Thread: Documentation Edits for pg_createsubscriber

Documentation Edits for pg_createsubscriber

From
"David G. Johnston"
Date:
Hi.

With all the recent work on pg_createsubscriber I decided to take a look at it, namely the documentation.

The 0001 patch is basically just fixing some typos and other minor edits.

The 0002 includes some of the more editoralized (but still limited) changes.

The main thing I noted is that our synopsis is simply wrong regarding the optionality of the --database option.  I went with a fix that included only showing the two mandatory options and adding a paragraph to usage explaining that --database exists and how to use it.  Our existing example also covers that common usage.

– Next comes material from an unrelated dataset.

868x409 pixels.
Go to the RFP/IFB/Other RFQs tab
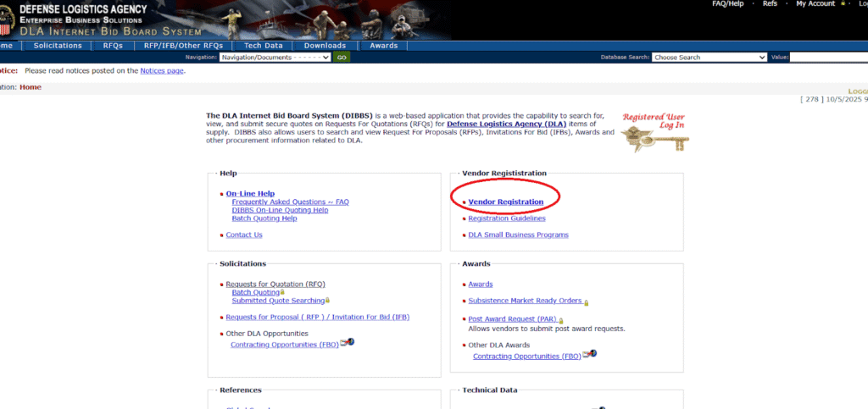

I also noted that we've started including both the long and short forms of the options in our synopsis.  I went with the "choose the short option as the only one" as exemplified by pg_upgrade.  It seems quite noisy to include both in a synopsis that is fine with including 10+ other options under [options...].

I tweaked the wording of config-file and felt it worth pointing out the caveat regarding the port setting.

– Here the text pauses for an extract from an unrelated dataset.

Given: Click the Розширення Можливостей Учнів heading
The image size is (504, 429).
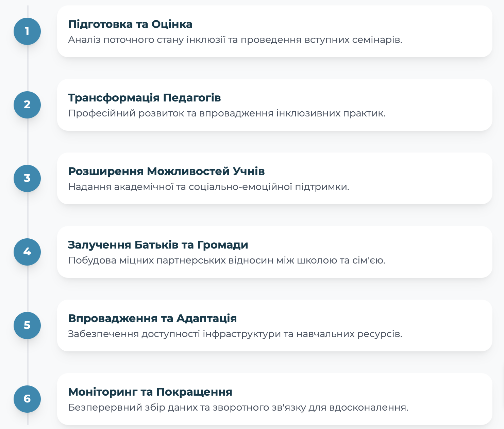Looking at the screenshot, I should [x=166, y=171].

It took me a bit, and reading implementation code, to understand what was meant by "Additional recovery parameters are added to avoid ...".  I decided that detail seemed unnecessary for the user-facing documentation - supposedly they will never see the recovery file if everything works OK (and if they do the various empty string settings should be reasonably self-evident).  If we do want to keep it I'll try to find a better wording.

I removed the use of the word "switch" and replaced it with "option" for consistency.

There might be some items in 0001 that belong in 0002 and vice-versa; the final patch would just be a single one in any case.

I also dropped the bit about "intended for large databases, use normal logical replication for small ones".  If you already have a standby why not use this even for small ones?  Maybe the simplicity of normal replication is more important than how long an overnight process to copy the data tables might take.  We've explained how the two options compare to each other but we tend not to, for good reason, include such conclusions/recommendations in the technical/reference documentation.

David J.


Attachment

RE: Documentation Edits for pg_createsubscriber

From
"Hayato Kuroda (Fujitsu)"
Date:
Dear David,

> The main thing I noted is that our synopsis is simply wrong regarding the
> optionality of the --database option.  I went with a fix that included only
> showing the two mandatory options and adding a paragraph to usage explaining
> that --database exists and how to use it.  Our existing example also covers
> that common usage.

According to the code, -D and -P is anyway needed, but -d can be omitted when -P
contians dbname option. And you wanted to follow the rule, right?
IIUC shorter synopsis is always welcomed.

> It took me a bit, and reading implementation code, to understand what was meant
> by "Additional recovery parameters are added to avoid ...".  I decided that
> detail seemed unnecessary for the user-facing documentation - supposedly they
> will never see the recovery file if everything works OK (and if they do the
> various empty string settings should be reasonably self-evident).  If we do
> want to keep it I'll try to find a better wording.

To confirm; users can run SHOW command after the conversion and they can see
our setting. Do you think it is a user-facing?

Here are my comments. (I ran Grammarly to check your sentences)

01.
Your patch breaks 80-column-per-line rule. Please check it.

02.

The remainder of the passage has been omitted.